Reproduce the lines from the one containing "Given: Tap the Current 0,02A value pill" through the end of the lines, both ends included, leaving out the pictures.

- - -

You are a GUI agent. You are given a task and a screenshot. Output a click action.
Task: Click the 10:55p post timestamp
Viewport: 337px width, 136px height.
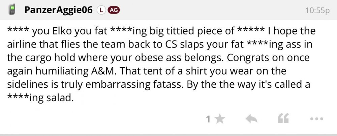pyautogui.click(x=317, y=10)
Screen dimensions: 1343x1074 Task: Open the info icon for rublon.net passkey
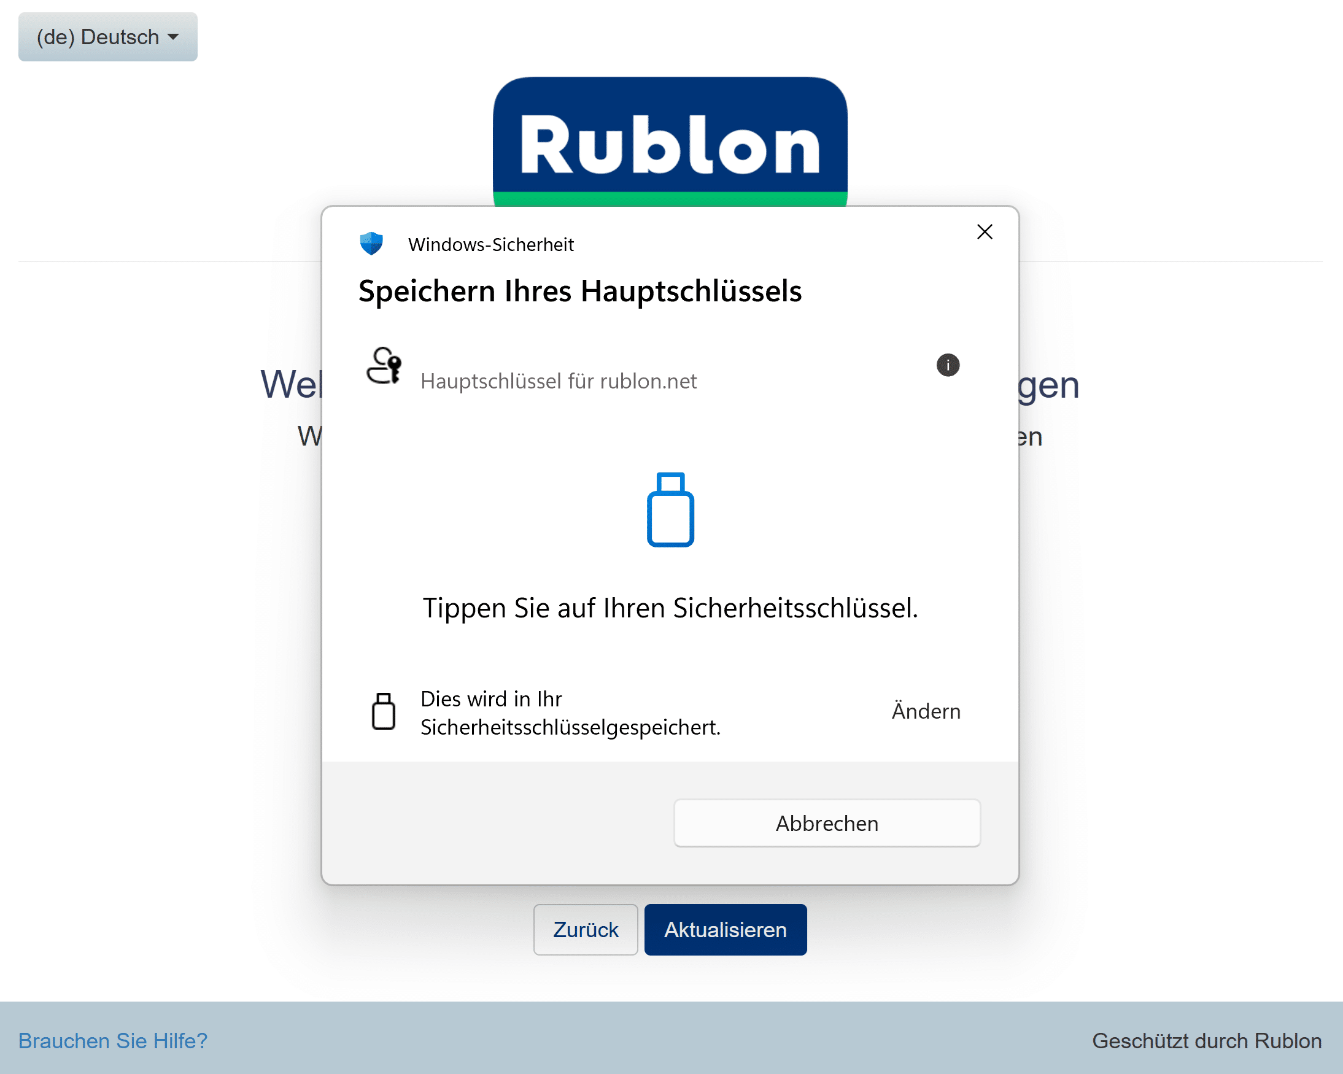[x=947, y=365]
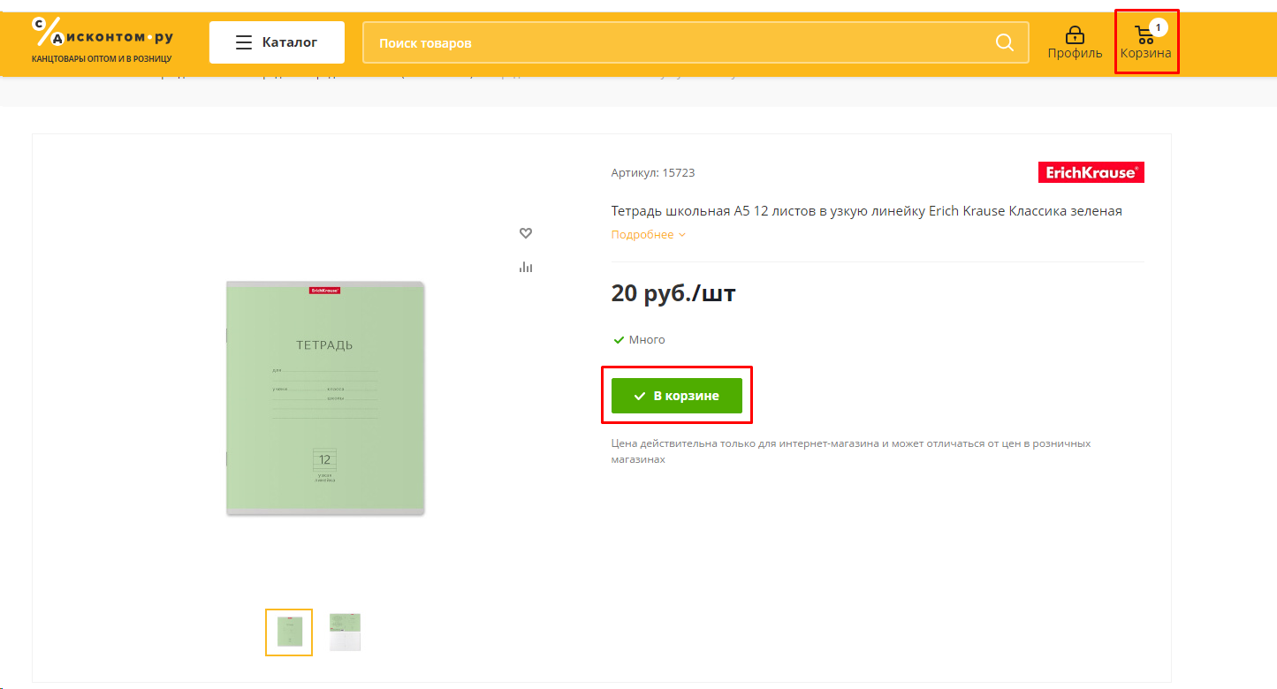Image resolution: width=1277 pixels, height=689 pixels.
Task: Open the Профиль lock icon
Action: tap(1075, 37)
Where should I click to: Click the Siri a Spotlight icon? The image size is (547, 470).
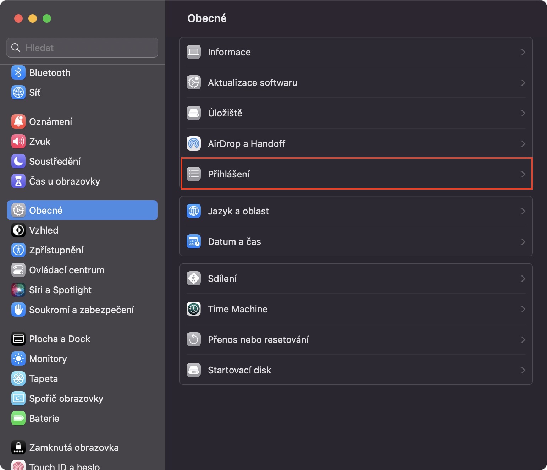(18, 290)
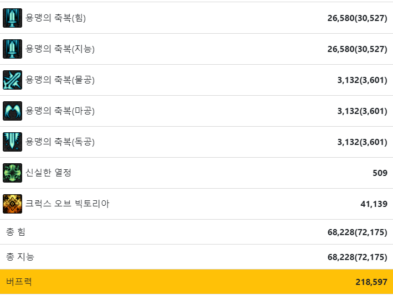Open the 신실한 열정 green icon
Image resolution: width=393 pixels, height=296 pixels.
tap(13, 173)
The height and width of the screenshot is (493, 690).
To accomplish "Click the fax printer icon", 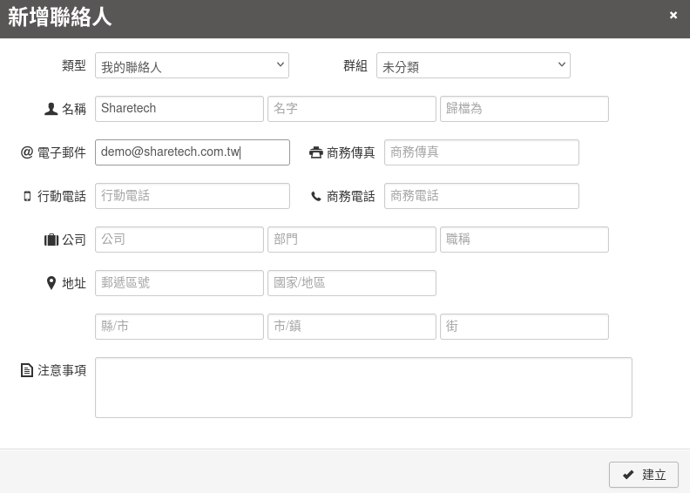I will (x=315, y=152).
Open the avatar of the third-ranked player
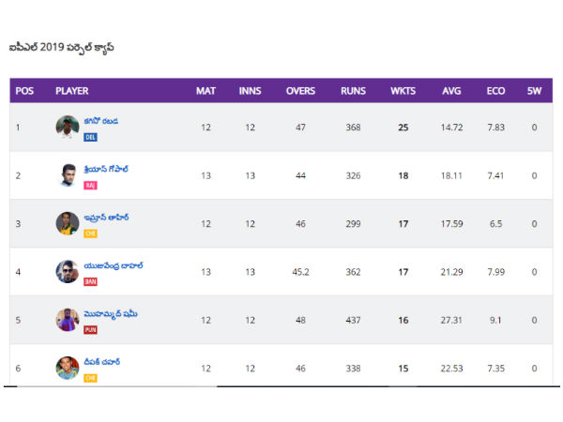The width and height of the screenshot is (563, 422). tap(67, 223)
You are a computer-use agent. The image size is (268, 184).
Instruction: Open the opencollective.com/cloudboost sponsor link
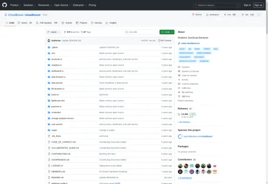pos(198,136)
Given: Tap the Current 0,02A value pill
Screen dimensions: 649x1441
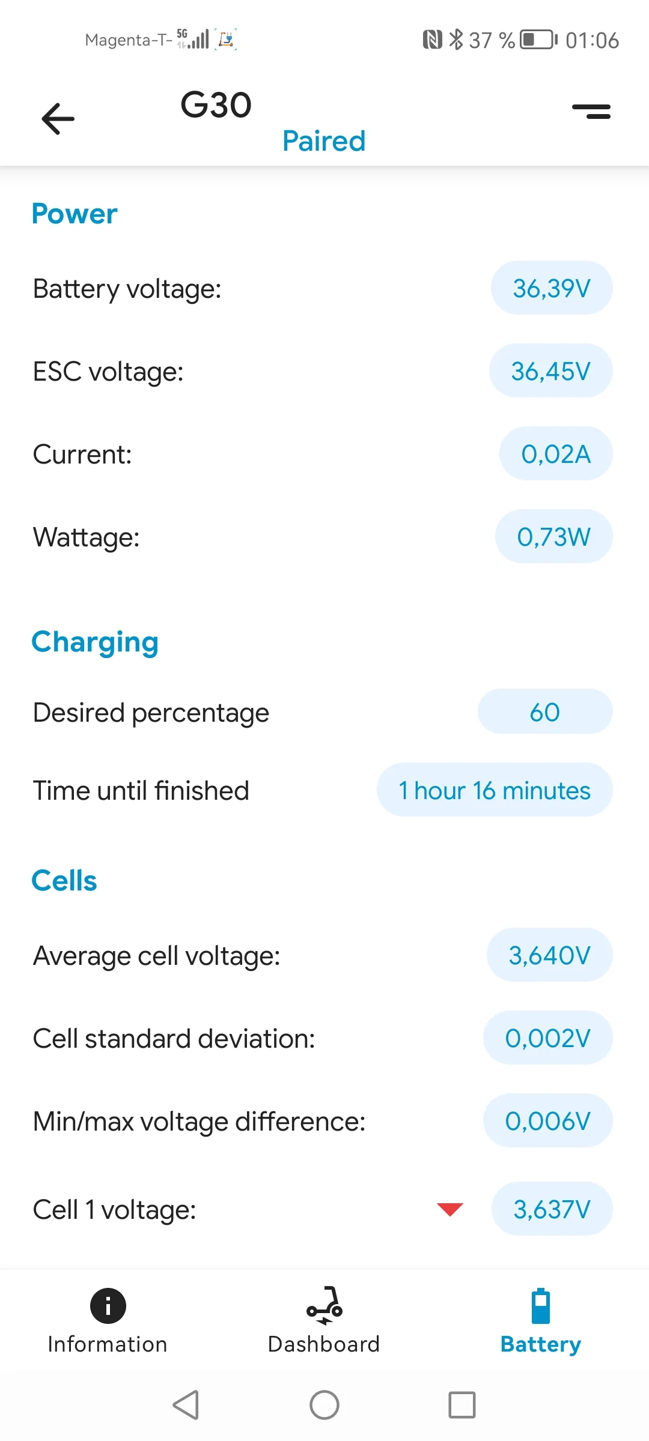Looking at the screenshot, I should (556, 454).
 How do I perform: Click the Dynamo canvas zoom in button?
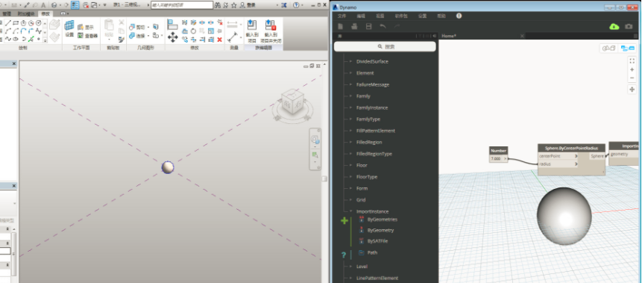click(x=632, y=69)
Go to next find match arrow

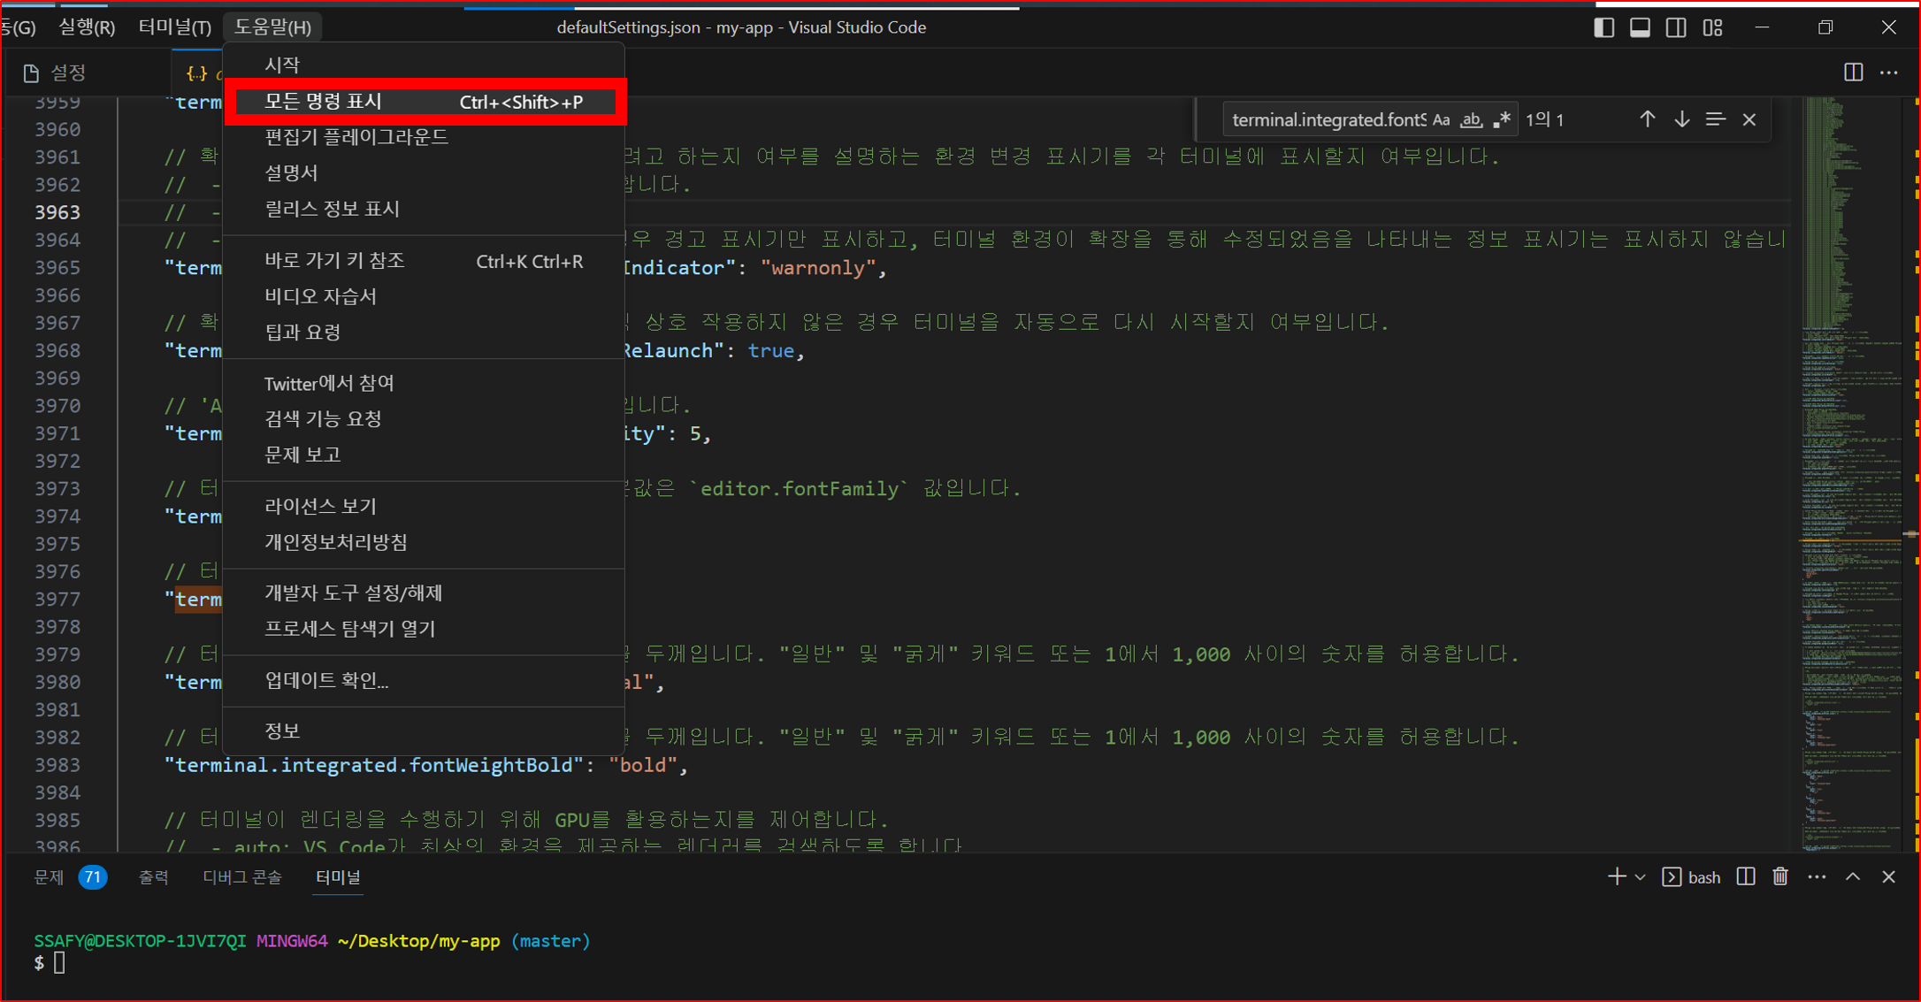tap(1681, 119)
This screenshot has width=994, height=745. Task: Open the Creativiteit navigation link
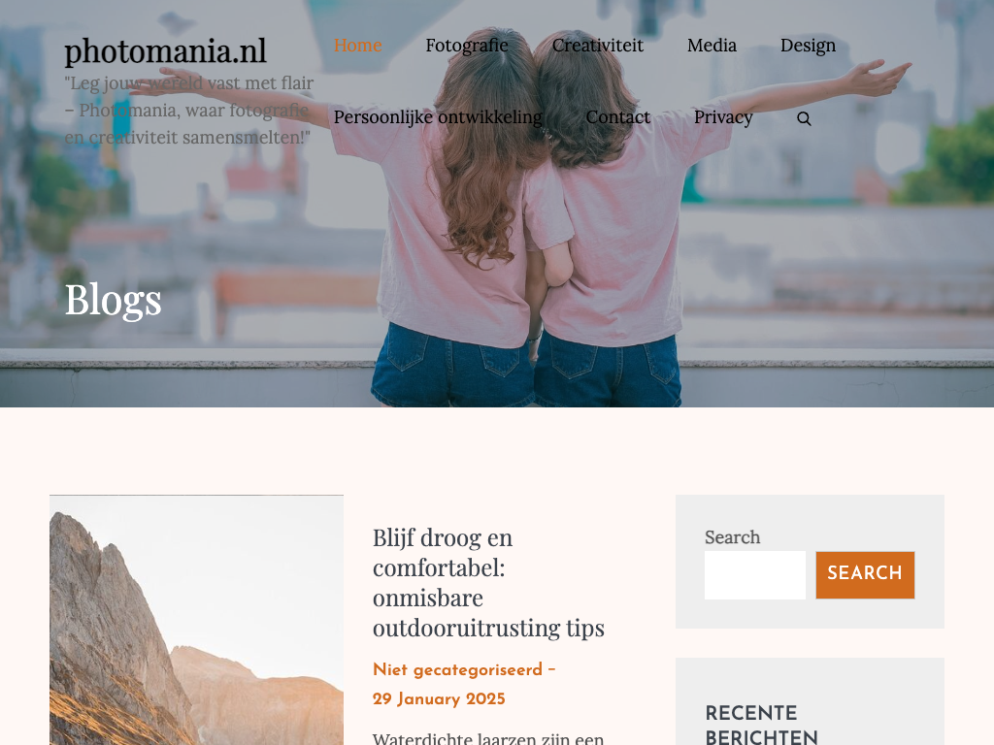[x=597, y=46]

- - -

### ANSWER
Given: Tap the Current 0,02A value pill
Screen dimensions: 649x1441
Looking at the screenshot, I should (556, 454).
 How do I perform: Click the Dynamo canvas zoom in button?
click(x=632, y=69)
Go to next find match arrow

tap(1681, 119)
This screenshot has width=994, height=745. Task: Open the Creativiteit navigation link
[x=597, y=46]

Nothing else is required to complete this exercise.